- [What you are asked to do]:
Filter the listing below, copying out each line that contains the string "slide". Case counts.

- [Target pointing data]:
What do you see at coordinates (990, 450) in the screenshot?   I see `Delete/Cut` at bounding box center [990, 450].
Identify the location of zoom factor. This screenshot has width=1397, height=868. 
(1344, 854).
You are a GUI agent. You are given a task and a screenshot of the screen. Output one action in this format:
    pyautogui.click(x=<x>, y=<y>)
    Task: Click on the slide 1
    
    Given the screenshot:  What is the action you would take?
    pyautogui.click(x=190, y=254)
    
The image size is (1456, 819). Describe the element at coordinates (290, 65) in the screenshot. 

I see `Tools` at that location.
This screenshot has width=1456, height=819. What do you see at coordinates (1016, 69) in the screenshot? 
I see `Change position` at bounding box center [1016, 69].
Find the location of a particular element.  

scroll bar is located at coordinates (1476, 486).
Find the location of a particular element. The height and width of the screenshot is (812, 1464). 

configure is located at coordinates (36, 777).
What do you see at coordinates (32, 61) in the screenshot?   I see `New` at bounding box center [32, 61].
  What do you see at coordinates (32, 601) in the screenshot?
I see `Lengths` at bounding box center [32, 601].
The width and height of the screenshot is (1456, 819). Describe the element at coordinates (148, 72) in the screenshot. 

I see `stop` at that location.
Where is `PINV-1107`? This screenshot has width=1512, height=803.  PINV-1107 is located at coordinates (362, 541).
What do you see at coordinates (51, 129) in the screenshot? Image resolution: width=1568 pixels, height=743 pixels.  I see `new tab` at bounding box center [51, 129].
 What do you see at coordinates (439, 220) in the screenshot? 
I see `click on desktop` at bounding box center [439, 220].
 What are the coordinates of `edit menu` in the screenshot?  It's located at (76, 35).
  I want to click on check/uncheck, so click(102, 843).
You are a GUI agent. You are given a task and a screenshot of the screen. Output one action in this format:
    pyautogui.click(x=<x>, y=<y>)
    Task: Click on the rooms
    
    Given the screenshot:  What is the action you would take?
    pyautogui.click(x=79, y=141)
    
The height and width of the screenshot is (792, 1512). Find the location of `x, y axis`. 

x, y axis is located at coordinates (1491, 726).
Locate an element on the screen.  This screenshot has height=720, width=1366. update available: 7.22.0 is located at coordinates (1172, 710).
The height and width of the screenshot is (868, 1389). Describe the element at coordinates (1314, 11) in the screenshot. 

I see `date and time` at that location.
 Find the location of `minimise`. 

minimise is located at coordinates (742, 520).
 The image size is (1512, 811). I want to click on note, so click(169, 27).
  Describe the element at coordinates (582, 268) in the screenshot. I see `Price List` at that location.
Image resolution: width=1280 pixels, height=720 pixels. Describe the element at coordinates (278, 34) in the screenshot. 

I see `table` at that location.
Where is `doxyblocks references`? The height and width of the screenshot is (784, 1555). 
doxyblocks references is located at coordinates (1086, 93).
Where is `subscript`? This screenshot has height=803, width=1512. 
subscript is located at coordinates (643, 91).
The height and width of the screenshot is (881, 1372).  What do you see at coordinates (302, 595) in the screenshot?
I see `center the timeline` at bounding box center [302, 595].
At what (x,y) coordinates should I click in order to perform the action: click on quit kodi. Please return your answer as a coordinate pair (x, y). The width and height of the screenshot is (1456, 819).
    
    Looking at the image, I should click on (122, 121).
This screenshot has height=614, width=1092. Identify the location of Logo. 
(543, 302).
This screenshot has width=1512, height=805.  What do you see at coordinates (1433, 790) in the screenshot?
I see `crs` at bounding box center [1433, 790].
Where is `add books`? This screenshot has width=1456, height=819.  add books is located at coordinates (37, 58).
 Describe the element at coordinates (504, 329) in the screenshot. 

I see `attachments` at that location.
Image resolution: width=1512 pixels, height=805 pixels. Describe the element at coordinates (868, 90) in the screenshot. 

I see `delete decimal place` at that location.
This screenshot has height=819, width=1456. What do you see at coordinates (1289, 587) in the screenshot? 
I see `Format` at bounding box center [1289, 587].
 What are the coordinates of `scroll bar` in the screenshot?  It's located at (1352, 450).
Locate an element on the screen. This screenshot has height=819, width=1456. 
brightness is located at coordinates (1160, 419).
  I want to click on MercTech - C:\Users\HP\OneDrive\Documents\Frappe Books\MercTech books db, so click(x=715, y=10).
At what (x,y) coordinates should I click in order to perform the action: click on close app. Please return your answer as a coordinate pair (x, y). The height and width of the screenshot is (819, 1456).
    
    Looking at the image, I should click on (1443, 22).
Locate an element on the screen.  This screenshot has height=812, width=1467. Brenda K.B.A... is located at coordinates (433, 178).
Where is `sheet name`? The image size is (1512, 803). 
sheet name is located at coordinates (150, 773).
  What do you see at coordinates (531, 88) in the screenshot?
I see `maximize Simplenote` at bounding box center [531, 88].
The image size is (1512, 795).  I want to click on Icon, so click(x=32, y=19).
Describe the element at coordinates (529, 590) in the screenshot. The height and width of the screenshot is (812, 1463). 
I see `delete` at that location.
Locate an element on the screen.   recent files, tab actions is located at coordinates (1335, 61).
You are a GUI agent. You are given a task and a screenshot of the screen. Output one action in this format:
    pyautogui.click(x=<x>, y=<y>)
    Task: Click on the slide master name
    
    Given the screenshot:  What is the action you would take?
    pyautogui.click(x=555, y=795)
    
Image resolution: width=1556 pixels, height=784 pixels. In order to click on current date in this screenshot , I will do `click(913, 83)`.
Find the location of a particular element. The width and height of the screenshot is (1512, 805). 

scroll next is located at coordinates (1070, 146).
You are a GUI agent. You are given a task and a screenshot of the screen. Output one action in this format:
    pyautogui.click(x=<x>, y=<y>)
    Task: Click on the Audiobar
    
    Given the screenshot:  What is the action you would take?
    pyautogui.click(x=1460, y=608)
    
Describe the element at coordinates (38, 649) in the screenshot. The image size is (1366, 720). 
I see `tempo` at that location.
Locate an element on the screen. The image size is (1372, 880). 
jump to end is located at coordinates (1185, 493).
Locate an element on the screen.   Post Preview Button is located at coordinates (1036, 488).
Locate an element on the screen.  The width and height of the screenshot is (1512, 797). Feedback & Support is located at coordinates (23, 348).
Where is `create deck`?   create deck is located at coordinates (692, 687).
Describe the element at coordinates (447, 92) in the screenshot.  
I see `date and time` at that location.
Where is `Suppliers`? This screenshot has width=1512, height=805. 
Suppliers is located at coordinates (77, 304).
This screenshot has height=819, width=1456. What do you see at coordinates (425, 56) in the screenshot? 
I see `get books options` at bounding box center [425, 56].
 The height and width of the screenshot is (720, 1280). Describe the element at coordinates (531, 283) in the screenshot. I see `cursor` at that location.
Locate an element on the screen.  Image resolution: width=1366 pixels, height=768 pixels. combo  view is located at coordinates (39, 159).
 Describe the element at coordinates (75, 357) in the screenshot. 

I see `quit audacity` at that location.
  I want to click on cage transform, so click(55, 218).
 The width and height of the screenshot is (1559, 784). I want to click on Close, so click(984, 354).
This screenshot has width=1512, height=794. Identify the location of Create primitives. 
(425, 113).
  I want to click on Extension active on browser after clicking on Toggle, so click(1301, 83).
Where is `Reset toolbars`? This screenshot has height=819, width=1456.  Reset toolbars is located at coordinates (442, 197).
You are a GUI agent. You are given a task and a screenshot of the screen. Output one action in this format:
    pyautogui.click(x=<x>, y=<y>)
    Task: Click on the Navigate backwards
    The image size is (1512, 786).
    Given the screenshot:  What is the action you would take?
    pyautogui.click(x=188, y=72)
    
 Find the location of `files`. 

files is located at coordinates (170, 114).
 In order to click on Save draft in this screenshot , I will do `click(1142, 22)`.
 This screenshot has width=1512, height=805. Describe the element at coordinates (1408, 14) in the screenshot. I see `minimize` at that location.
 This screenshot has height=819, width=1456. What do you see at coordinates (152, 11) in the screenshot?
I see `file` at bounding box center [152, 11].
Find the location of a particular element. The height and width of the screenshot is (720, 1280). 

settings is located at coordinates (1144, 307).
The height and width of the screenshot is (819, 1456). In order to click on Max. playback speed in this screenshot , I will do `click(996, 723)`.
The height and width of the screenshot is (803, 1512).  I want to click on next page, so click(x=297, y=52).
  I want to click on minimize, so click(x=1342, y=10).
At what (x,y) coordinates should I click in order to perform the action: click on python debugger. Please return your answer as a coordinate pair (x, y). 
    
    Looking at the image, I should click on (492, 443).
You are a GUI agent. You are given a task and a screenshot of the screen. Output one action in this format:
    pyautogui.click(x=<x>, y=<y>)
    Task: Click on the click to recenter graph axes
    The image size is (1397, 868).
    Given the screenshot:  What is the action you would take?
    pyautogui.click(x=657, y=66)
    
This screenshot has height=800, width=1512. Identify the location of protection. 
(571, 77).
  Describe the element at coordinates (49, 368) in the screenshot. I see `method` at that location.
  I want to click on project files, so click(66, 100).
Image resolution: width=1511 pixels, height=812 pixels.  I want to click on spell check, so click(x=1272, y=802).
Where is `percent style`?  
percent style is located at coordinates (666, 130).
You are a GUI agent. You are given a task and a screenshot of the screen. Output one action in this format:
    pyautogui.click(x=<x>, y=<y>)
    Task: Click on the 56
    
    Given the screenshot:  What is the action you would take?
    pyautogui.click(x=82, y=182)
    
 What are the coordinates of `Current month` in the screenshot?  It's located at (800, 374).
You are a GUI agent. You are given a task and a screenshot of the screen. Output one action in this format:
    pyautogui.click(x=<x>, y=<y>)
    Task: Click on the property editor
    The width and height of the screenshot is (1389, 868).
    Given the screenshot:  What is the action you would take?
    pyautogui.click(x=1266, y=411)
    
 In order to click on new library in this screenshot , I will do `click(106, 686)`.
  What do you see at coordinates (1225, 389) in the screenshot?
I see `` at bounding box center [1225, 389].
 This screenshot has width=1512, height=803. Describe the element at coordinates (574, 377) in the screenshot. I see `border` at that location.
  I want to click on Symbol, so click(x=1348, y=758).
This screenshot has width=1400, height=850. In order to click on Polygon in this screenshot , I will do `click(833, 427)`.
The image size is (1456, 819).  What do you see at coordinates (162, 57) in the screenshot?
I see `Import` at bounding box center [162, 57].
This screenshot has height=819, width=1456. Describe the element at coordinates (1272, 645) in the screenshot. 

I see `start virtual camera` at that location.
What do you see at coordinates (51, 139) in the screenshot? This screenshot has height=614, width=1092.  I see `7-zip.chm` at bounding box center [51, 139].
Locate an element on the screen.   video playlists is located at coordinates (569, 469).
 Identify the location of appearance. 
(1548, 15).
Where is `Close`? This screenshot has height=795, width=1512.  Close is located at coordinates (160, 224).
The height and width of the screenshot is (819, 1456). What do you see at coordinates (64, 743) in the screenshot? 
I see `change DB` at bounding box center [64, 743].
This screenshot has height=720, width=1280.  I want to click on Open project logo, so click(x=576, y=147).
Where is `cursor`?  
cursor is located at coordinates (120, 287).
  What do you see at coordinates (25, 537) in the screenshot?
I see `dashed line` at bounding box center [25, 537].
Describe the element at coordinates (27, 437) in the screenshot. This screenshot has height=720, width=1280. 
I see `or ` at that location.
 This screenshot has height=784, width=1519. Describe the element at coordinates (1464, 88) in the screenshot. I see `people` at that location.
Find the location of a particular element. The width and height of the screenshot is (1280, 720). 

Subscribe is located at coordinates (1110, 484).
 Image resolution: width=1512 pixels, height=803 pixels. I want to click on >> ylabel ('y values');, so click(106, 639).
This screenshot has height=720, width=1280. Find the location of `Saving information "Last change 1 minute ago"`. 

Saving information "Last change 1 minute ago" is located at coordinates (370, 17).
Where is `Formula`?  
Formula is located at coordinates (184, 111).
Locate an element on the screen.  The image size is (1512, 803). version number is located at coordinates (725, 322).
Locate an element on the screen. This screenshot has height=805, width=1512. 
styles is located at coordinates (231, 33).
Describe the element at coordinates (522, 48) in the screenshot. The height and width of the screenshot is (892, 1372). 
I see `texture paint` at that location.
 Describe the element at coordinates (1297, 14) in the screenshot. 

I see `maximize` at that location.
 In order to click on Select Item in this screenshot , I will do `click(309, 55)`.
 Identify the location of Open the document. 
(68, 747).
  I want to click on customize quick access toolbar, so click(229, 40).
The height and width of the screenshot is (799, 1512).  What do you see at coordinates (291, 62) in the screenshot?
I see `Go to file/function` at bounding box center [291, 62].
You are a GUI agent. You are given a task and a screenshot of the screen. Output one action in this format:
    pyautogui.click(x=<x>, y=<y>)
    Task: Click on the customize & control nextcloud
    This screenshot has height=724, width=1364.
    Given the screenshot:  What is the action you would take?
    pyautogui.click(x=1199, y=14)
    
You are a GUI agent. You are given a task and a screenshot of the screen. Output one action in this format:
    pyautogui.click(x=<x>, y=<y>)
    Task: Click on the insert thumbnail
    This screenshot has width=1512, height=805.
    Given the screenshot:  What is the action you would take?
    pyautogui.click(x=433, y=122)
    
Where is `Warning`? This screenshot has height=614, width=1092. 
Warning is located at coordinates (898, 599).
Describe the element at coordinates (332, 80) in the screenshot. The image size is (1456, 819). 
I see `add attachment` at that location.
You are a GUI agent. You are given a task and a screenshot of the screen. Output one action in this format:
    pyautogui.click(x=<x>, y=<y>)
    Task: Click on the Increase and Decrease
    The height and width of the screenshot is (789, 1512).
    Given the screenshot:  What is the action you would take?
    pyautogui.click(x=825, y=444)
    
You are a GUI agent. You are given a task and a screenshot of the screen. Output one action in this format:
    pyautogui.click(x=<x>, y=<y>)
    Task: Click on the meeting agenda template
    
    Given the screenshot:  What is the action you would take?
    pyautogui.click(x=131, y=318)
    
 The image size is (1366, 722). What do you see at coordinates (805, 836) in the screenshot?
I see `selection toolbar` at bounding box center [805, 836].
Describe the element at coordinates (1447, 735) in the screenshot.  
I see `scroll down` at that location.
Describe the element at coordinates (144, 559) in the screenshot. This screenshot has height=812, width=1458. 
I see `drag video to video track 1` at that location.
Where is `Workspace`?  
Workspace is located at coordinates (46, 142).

- [Exercise solution]:
    Task: Click on the slide 1
    Task: Click on the slide master name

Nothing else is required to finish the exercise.